Os direitos dos úteros: a endometriose, o aborto e a vida

No mundo de produção e consumo, o bem-estar humano é de extrema importância para a boa continuação do sistema. A endometriose é daqueles problemas que se atravessam na visão de pessoas como máquinas, que devem estar prontas para contribuir para o enriquecimento comum. O aborto também é um direito que garante mais produtividade e crescimento económico, dir-vos-á o império do meio. E porque argumentos destes funcionam para dar um pouco de espaço no direito aos úteros existirem, o governo francês tem dado máxima importância à endometriose e à sua investigação. Recentemente, também, consagrou o aborto na sua constituição.
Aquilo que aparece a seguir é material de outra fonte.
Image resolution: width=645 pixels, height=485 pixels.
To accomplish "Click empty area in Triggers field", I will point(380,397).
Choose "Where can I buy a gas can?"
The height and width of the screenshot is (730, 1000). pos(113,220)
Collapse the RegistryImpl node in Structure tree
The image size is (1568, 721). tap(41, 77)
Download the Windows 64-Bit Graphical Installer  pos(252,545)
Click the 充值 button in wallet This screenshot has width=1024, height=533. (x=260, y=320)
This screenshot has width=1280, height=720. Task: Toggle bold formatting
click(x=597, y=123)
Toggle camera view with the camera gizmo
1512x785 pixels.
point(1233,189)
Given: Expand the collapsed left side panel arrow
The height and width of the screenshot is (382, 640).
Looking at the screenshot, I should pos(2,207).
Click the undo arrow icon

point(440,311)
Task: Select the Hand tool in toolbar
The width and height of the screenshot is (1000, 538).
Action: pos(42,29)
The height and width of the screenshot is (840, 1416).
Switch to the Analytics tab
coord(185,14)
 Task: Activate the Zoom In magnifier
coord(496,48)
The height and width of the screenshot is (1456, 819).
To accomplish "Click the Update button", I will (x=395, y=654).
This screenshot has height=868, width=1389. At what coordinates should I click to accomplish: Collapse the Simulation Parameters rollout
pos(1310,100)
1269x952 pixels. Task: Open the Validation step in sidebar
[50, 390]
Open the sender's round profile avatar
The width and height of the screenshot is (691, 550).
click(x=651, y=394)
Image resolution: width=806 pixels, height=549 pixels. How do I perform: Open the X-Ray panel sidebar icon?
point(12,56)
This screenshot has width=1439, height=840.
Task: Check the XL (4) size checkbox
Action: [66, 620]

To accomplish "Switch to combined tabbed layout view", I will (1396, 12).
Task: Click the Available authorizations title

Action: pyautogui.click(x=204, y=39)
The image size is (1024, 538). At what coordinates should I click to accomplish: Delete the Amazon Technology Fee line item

Ainda assim, o caminho para a paridade de género ainda é longo em qualquer ponto do planeta. O passado 8 de Março relembra-nos disso: “Queremos direitos, não queremos flores”. O caminho tanto parece infindável como circular. Esses direitos que parecem pouco estabilizados nas suas conquistas, são susceptíveis aos tremores políticos que se fazem sentir. Os úteros só estão protegidos enquanto se continuarem a reunir esforços para proteger a sua existência plena de direitos e oportunidades. Caminhos que reforçam a investigação em endometriose porque consideram o bem-estar um valor fundamental para se consagrar os direitos humanos, e não os direitos de produção capitalista. Passos ainda maiores são os que contemplam o direito ao aborto como um direito à escolha com dignidade.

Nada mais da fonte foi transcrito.